Influencia genética en la mortalidad de pacientes diabéticos de tipo 2 en diálisis

Abstract

Introduction and aim: Diabetic nephropathy causes one-third of cases of end-stage renal disease in Spain. Several familial clustering studies have shown that genetic susceptibility may be involved in this pathologic process. Since renin-angiotensin system inhibitors have an important effect on this disease, it seems rational to study polymorphisms belonging to genes of this system such as angiotensin-converting enzyme 1 (ACE1) I/D, angiotensinogen (AGT) p.M235T, type 1 angiotensin II receptor (AGTR1) g.1166A>C and three polymorphisms of the type 2 angiotensin-converting enzyme (ACE2): rs4646124, rs2285666 and rs879922. The aim of this study was to evaluate the relationship between these polymorphisms and survival time of type II diabetic patients undergoing dialysis.

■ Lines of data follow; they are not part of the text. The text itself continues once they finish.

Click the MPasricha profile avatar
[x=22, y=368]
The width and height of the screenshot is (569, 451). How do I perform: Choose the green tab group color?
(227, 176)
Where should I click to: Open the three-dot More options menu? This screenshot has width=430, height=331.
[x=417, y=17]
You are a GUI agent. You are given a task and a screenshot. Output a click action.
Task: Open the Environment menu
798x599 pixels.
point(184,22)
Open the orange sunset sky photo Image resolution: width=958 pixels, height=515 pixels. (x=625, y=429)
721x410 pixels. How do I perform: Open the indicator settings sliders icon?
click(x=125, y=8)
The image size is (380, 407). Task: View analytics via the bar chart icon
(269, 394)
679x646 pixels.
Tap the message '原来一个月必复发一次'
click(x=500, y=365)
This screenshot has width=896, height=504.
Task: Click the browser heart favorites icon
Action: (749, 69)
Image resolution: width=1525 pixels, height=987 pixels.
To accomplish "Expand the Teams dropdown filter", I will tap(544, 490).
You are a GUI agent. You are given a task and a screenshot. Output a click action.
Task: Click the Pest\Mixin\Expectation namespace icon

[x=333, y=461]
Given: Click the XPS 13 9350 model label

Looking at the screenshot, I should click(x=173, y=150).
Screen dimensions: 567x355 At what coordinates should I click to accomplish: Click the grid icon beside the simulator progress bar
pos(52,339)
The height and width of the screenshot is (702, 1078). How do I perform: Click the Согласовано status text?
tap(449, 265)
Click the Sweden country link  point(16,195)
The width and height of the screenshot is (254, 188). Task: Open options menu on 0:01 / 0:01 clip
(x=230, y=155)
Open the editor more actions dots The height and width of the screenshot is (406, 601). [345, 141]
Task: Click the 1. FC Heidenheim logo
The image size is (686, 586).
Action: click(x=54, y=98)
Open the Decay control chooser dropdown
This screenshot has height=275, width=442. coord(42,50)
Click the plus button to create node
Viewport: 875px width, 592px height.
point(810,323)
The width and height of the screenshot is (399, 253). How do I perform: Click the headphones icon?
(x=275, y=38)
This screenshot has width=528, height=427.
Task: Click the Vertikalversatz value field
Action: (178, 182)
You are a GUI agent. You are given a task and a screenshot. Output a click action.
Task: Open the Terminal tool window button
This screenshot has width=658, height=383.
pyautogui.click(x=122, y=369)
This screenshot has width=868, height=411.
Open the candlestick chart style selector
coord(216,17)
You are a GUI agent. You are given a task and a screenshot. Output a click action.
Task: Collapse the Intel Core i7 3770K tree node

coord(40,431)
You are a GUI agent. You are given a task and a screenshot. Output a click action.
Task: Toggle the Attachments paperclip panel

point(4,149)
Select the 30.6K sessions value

Methods: We included 100 patients. We collected both the dates of entry in the dialysis program and death, along with other clinical features of interest. Individual genotypes were assigned by real-time polymerase chain reaction. Results: The survival curves for each polymorphism showed no significant differences between genotypes. However, multivariate Cox regression analysis, which allowed inclusion of other clinical variables, revealed statistically significant differences in the ACE1 (p = 0.013) and AGT (p = 0.015) polymorphisms. For each variant, we chose the allele that carried the highest mortality risk and created a new variable called "number of risk alleles". The relative risk of death was multiplied by 1.42 (95%:1.15-1.77 p = 0.0009) for each additional risk allele carried by the patient: D (ACE1), M (AGT), A (AGTR1) and G (ACE2, rs4646124). Similar results were obtained when the AGTR1 genotype was excluded (95% CI 1.46: 1.16-1.84 p = 0.0014). Conclusions: The combination of these allelic variants of the renin-angiotensin system genes plays a significant role in the mortality risk of type II diabetic patients on dialysis. © 2010 SEDYT.